I think the differences come down to how much control/work the workflow tools want. The CLI API approach gives the workflow tools more control at the cost of more work (i.e. more installation control, how they implement their API behind the JSON-RPC server). Now workflow maintainers might want that control for technical reasons or because they think they need to make the lives of the calling tools as easy as possible to maximize uptake. But workflow maintainers might also not want more work if they can help it or think calling tools want more control instead. There’s also whether people think it’s easy enough to implement their own bespoke workflow tool on their machine with JSON-RPC involved and behind a command/script (with inline script metadata probably helping a lot), or the Python API is the most they are willing to do.

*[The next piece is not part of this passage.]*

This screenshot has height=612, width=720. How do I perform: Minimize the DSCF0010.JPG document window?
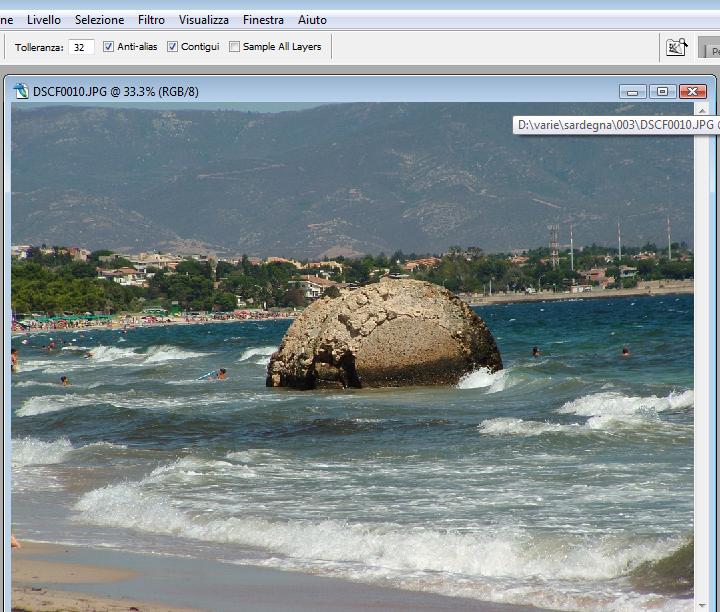pyautogui.click(x=632, y=91)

Both approaches have merits and I don’t see a clear winner when trying to choose between the two (and you might not like either approach and prefer PEP 832 as-is, but that’s a separate discussion), hence this post.

A reminder that the poll closes on Monday.

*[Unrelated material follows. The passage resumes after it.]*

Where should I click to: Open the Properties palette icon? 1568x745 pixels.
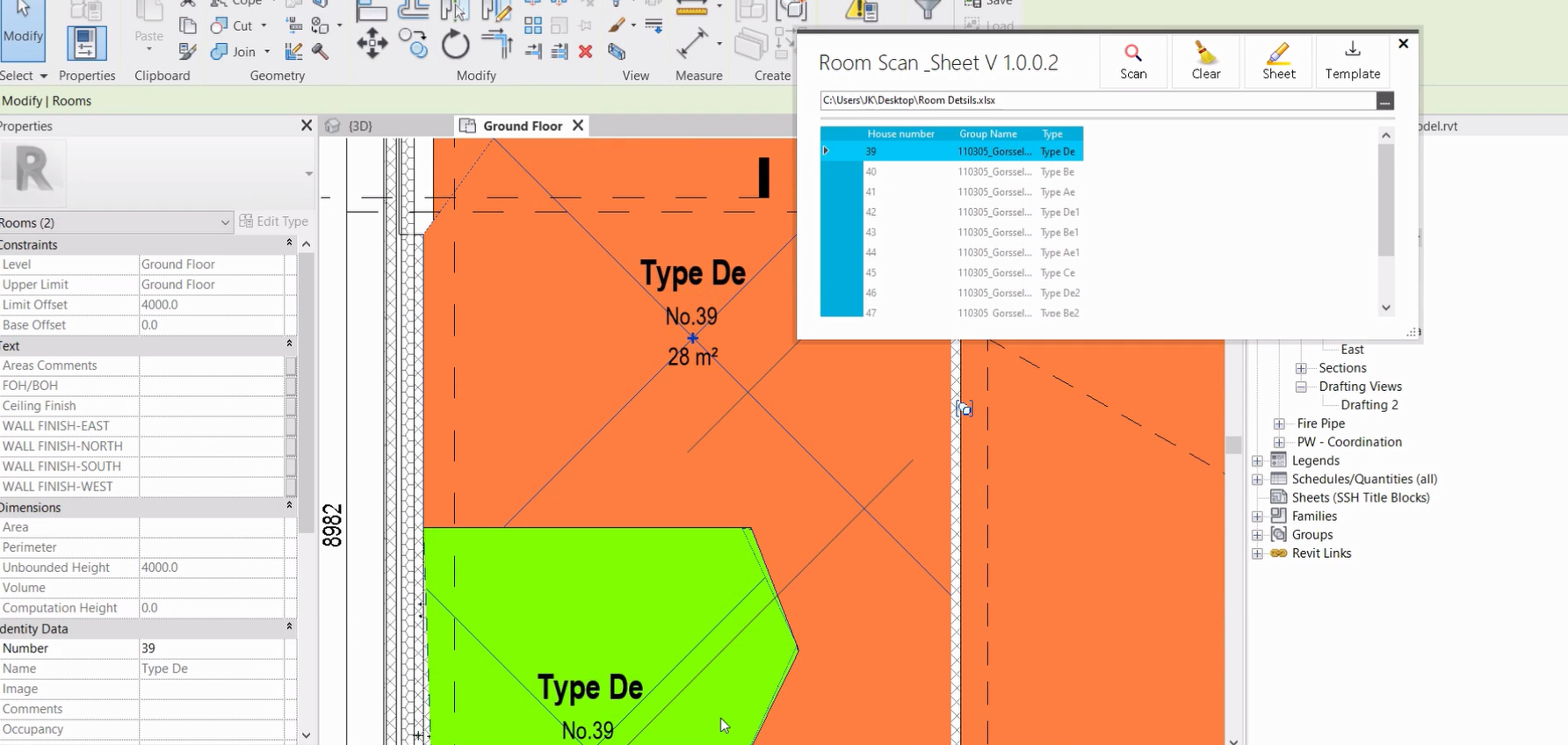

I’m still unclear about whether the Python API version will require the API to be made available in a package (like PEP 517) or whether a simple Python module is sufficient.

If a package is needed, that’s a difference that would matter to me.

My thinking was that an option for a relative path (to add to sys.path before importing the API) or even an implied import path of the root directory would cover that, with requires then only containing external dependencies (if any). Build backends were a bit different, and wanting to force arbitrary code to come from a “trusted”/vettable source made more sense, but since there’s no silent upgrade here^[1].

I certainly would not want “we failed to find your module on PyPI” to be an error condition. “We failed to find it on your machine and you didn’t give us a way to find it on PyPI” is okay.

But it looks like the preference is for a CLI tool, which means you won’t be able to distribute custom instructions in your source repo anyway.

1. Unlike someone who was previously pip installing a package getting the new behaviour one day, nobody is currently triggering the frontend tool that uses this API. ↩︎

If you’re referring to a means of declaring Python dependencies then I think that would definitely be supported. I mentioned how I see that working here:

No, I’m referring to putting an entire custom tool into your repository. Like this example on GH, which could be adapted to have an importable interface that tools would just pick up and use, rather than having to install a separate tool that can be run as a CLI to provide the same specific-to-this-project functionality.

Thanks. My question was less about needing to publish to PyPI than about whether it would need to be a wheel (which the frontend would then install “somewhere”). If a single importable .py file containing the relevant entry points is acceptable (and the PEP requires frontends to support it, so it’s not just a tool implementation choice) then I’m more OK with the Python API.

Yeah, and given that your answer simply shifted me from “slightly in favour of a CLI tool” to neutral, the fact that I asked too late to get an answer before the vote closed doesn’t actually matter in the end.

Thanks for everyone who voted! It came out 7 to 2 for a CLI API (6 to 2 if you combine the 2 Hatch maintainers both voting). I’ll start a conversation over on the PEP topic to see if people even want this.

I don’t plan on that being true (if we follow through with an API in the PEP; still need to have that discussion). Whether it’s via having a “script”/“path” key that can point to a script with inline script metadata or point to a directory with a __main__.py, pyproject.toml, or pylock.toml, there will be some way to have a repo contain custom code.